HSAs are funded pre-tax and if your employer also contributes towards the account, that amount isn’t considered taxable income to you either.  The funds can be used for medical expenses like co-pays, co-insurance, and deductibles (make sure to read the details on this, as some items like over-the-counter medications cannot be purchased with an HSA and you’ll be subject to fees and a high tax on the amount). If you don’t use the full amount in the HSA in a calendar year, the funds rollover to the next year.

  • Consider a Flexible Savings Account: Unlike a HSA, Flexible Savings Accounts can be initiated regardless of the health insurance plan you have, as long as your employer provides the framework. Like a HSA, the funds that go into FSA are also tax-free, up to the maximum allowed amount. The downside of a FSA is that funds that aren’t used by the end of the year are forfeited. The financial website, The Motley Fool shares that there are a couple of exceptions to this:

“One gives employees an extra period of time at the beginning of the year to use up FSA money from previous years. A newer choice lets employers allow their employees to carry forward up to $500 in unused FSA money into the following year, instead. However, employers aren’t allowed to offer both of these options to their workers, and there’s no requirement that they offer either one. You’ll need to talk with your HR specialist in order to get the final word on what applies at your job.”

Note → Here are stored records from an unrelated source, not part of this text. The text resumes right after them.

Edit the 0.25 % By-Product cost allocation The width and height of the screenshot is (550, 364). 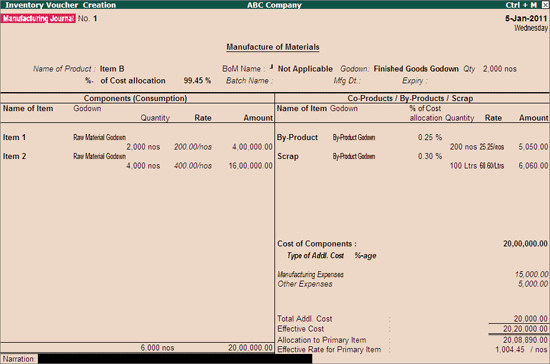coord(430,137)
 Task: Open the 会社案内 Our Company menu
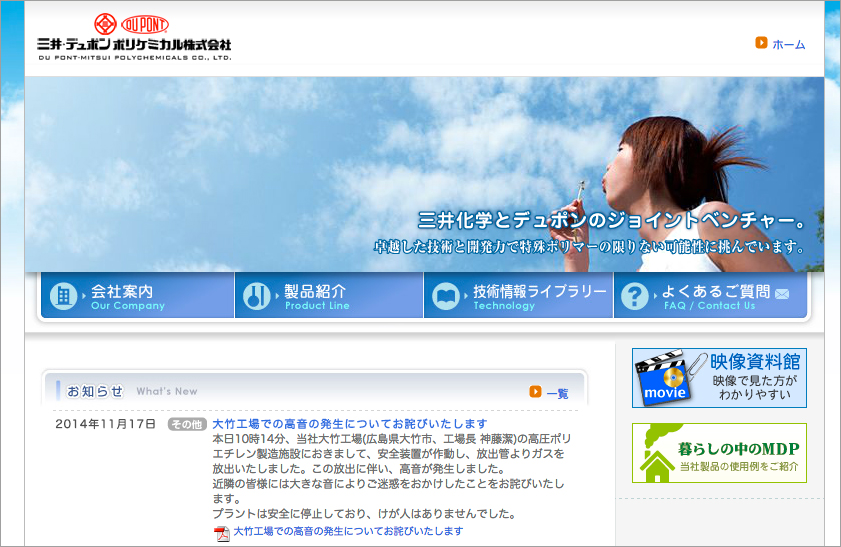123,296
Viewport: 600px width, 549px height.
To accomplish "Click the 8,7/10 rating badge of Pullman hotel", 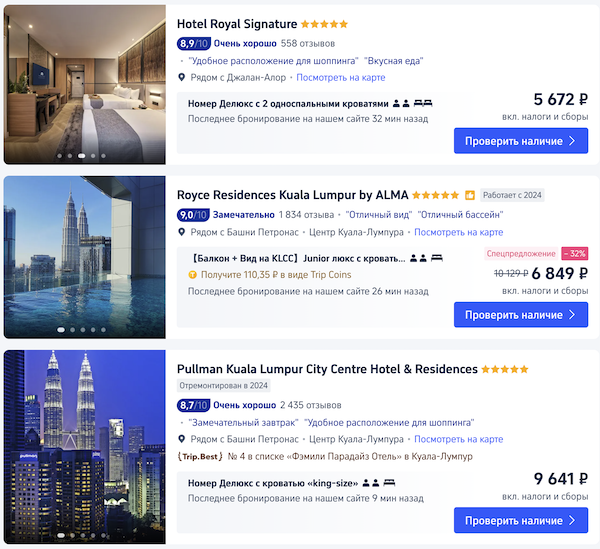I will [x=193, y=405].
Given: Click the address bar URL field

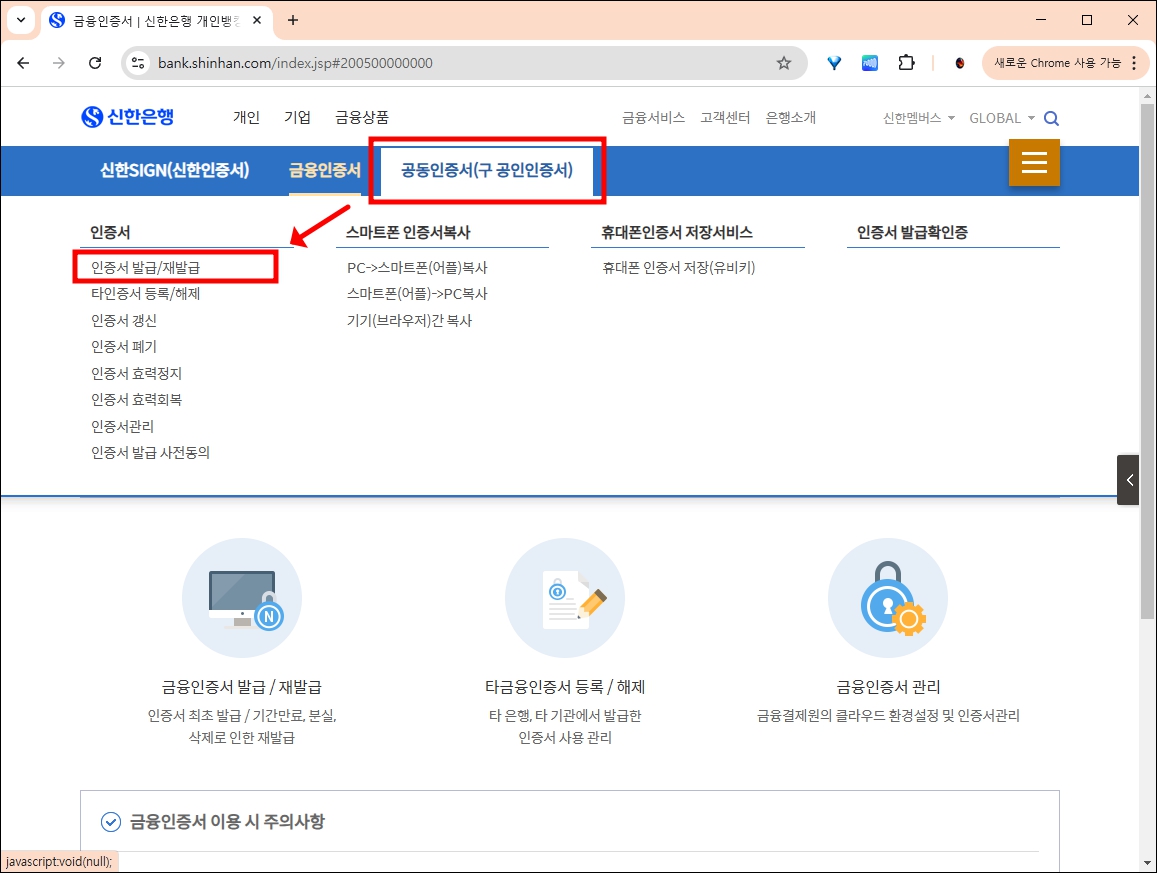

The items that are acceptable to purchase with a FSA and HSAs vary, plans may cover items like gel shoe inserts, expenses at the dentist (but nothing cosmetic), skin care (talk to your doctor and read the terms of your plan for prescription requirements), and even bandages, heating pads, and ice packs.

  • Call your auto insurance: An often overlooked option is to utilize your auto insurance for more coverage. Most policies offer medical payments as an additional portion of your coverage. In the event of an auto accident, the selected amount is available for any treatment related to the accident (not just hospital care, but physical therapy, primary care doctor, etc). This can be a great help in chipping away at the overall bill. The best part about this option is that the coverage is per accident, not per calendar year. So, in the unlucky event you have multiple car accidents in a year, the coverage is there.
  • Use your preventative benefits: When it comes to your health, the best way to avoid additional expense is to prevent what you can.  A healthy lifestyle paired with regular visits to your provider can mitigate a variety of issues by allowing early detection of medical concerns. Some employers even provide bonuses if you go to your annual physicals; check with the HR department at work to see if the benefit is available.

I know how confusing all this sounds, but making these important decisions in advance can prevent a catastrophe in the future. According to the Kaiser Family Foundation, medical debt contributes to nearly half of all bankruptcies in America- that is a shocking statistic. Sometimes the situation can’t be avoided, but doing the homework and finding the best insurance coverage and supplemental options for yourself will help keep you financially sound.